Es esta una distinción que supone para todo su equipo de voluntarios un aliciente más para seguir trabajando con entusiasmo, empeño y energía en la labor solidaria de compartir la carga de los demás, demostrando que en esta sociedad del despilfarro en la que estamos inmersos, hay múltiples ocasiones para ser solidarios.
Una necesidad muy cercana
No hay que ir muy lejos para descubrir las necesidades de muchas familias. En nuestro entorno, en nuestros municipios, muy cerca de nosotros hay personas (muchas más de lo que se cree) que carecen de los más elementales elementos de supervivencia como es, por ejemplo, la comida. Sólo las personas que están más cercanas a ellas saben lo que esa carencia supone.
Hacia esas personas dirigen su esfuerzo y su trabajo diario los voluntarios del Banco de Alimentos de Las Palmas que recogen, almacenan y distribuyen alimentos a más de 41.000 personas a través de 162 entidades benéficas con las que se colabora. Son voluntarios de las más diversas condiciones profesionales que ceden su tiempo generosamente por el bien de los demás llevando a cabo tareas en ocasiones muy alejadas de su pasada actividad profesional.
No importa, por ejemplo, haber utilizado en su profesión las manos en tareas de cirugía para ahora emplearlas en ordenar lotes de alimentos. No importa haber tenido a su cargo en su vida profesional a operarios de carga y descarga de mercancías para ahora ser uno más que colabora en descargar, almacenar y distribuir los alimentos.
Una solidaridad desde dentro
La solidaridad empieza a practicarse en el Banco de Alimentos de Las Palmas desde los propios voluntarios entre sí. Cuando se entra en el espacio que esta organización ocupa en Mercalaspalmas, se nota de inmediato que allí hay un ambiente especial. Allí se respira alegría, armonía, compañerismo, compromiso. No importa el cargo que han desempeñado, no importan los títulos que se puedan tener, no importa la ideología política o las creencias religiosas, no se tiene en cuenta la importancia social que se haya podido tener.
Allí todo se iguala, todo se aglutina en una sola idea: ser solidarios con las personas necesitadas.
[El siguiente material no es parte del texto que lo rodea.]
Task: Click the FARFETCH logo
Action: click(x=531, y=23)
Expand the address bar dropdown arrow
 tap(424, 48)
Personas cuyo perfil ha cambiado últimamente. Ya no podemos asociar la carencia de alimentos a los clásicos estados de indigencia o de marginación social. Cada vez es mayor el número de familias necesitadas que se encuentra en la situación de dependencia con respecto a la adquisición de alimentos como consecuencia de la actual situación de crisis económica.
Una experiencia gratificante
Entrar en el Banco de Alimentos de Las Palmas es darse cuenta, a través del entusiasmo de sus voluntarios que la solidaridad es símbolo de unión para personas que estaban alejadas entre sí, que la solidaridad sirve de estímulo al pensamiento. Y ese entusiasmo se aprecia por igual en todos aunque alguno tenga setenta y cinco años.
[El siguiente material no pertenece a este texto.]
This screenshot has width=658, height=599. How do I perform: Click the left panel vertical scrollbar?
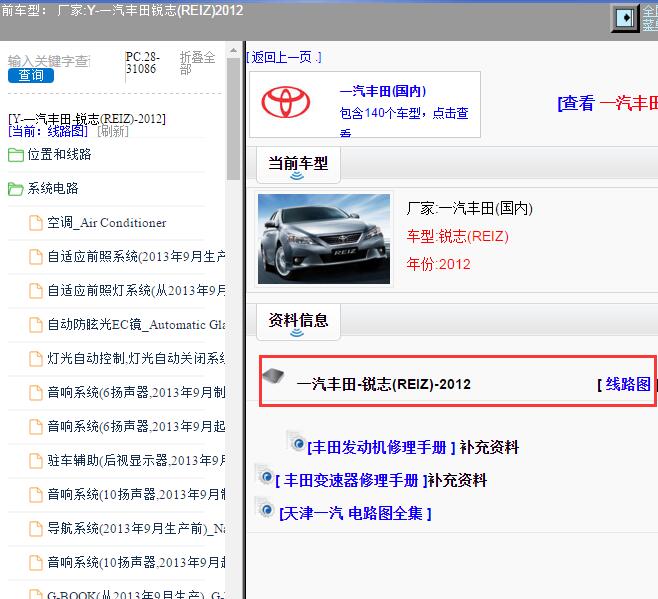click(x=232, y=300)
No importa la edad que se tenga, no importa la importancia social o laboral que se haya podido tener o se tenga, cuando se puede tener la oportunidad de apreciar que ninguna persona es una isla, que estamos unidos, incluso cuando no somos conscientes de esa unión. Conocer y compartir las actividades del Banco de Alimentos de Las Palmas, constituye una experiencia extraordinaria y gratificante. También puede suponer encontrar un magnífico proyecto donde ocupar el tiempo de la jubilación.